Text section
+ + + +
JCVI recommends one-dose HPV vaccination schedule for under-25s

The Government’s independent vaccines advisory body has recommended a move towards a one-dose schedule for HPV vaccination up to age 25.

Interim advice published in February had recommended a move to a single dose for children aged 9-14.

The final advice from the Joint Committee on Vaccination and Immunisation (JCVI) recommended:

  • a one-dose schedule for the routine adolescent programme and MSM programme before the 25th birthday;
  • a two-dose schedule from the age of 25 in the MSM programme; and
  • a three-dose schedule for individuals who are immunosuppressed and those known to be HIV-positive.

The JCVI said the ‘switch to one dose can be advised now’ but ‘there should be sufficient lead-in time before this happens’.

‘If policy decision is in agreement with JCVI advice the earliest date indicated is the academic year 2023 to 2024,’ the committee said.

However, it stressed ‘the importance of catching those girls and boys who miss their dose once the move to one dose is implemented, by ensuring there are additional opportunities in school for vaccination’.

‘Some of the resources freed up due to the reduction in vaccination sessions should be re-directed to interventions that strengthen programme delivery, increase coverage rates and reduce inequalities.

‘This might best be undertaken by ensuring vaccination contracts included a requirement for extra mop-up visits to drive maximum opportunity for uptake,’ the JCVI said.

The JCVI’s decision comes despite stakeholder ‘concern’ that it ‘may be too early to make the decision to change to a one-dose schedule and it may be risky to do this, as the evidence is incomplete with no evidence on duration of protection beyond 12 years’.

But the JCVI argued that ‘the evidence is now very strong that one dose provides similar protection to that induced by two doses’ and it is unlikely that ‘the picture would change in the next few years’.
+ + + +
Problem
Copy out the passage of the HPV vaccination text from "But the JCVI" to "next few years’.", word for word.

Source data
+ + + +
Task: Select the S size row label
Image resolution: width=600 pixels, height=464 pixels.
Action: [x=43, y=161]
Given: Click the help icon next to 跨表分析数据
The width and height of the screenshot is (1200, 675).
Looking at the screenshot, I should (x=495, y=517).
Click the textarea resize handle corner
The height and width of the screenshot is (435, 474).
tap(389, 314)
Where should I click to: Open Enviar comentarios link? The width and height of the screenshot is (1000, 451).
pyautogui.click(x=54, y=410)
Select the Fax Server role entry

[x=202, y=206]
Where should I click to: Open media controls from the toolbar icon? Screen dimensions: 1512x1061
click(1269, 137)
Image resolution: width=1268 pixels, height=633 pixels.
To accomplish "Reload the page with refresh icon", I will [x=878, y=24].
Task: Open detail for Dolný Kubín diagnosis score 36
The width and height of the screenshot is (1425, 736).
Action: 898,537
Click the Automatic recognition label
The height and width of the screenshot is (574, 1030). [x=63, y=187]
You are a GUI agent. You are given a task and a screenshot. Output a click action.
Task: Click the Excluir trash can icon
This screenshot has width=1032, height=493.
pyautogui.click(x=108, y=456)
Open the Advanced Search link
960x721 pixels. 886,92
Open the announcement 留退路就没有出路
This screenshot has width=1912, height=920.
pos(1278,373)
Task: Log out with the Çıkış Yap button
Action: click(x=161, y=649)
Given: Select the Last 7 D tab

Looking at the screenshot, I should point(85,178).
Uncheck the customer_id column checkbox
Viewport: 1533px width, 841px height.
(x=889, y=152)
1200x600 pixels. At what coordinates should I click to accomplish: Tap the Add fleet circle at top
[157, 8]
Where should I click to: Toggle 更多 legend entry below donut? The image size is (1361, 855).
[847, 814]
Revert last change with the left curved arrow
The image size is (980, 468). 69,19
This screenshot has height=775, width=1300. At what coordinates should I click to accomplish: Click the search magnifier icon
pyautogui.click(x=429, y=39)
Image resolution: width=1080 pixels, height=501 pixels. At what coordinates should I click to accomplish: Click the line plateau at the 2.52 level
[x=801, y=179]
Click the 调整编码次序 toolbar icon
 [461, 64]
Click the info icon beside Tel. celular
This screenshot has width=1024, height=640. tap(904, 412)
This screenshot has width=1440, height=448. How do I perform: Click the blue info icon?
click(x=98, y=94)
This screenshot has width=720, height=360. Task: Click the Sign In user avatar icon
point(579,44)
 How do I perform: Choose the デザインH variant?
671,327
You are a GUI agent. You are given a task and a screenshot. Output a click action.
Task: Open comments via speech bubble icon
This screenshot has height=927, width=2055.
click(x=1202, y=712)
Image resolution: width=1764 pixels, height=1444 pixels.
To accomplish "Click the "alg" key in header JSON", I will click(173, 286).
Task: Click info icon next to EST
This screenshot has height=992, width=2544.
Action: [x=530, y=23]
+ + + +
Expected output
But the JCVI argued that ‘the evidence is now very strong that one dose provides similar protection to that induced by two doses’ and it is unlikely that ‘the picture would change in the next few years’.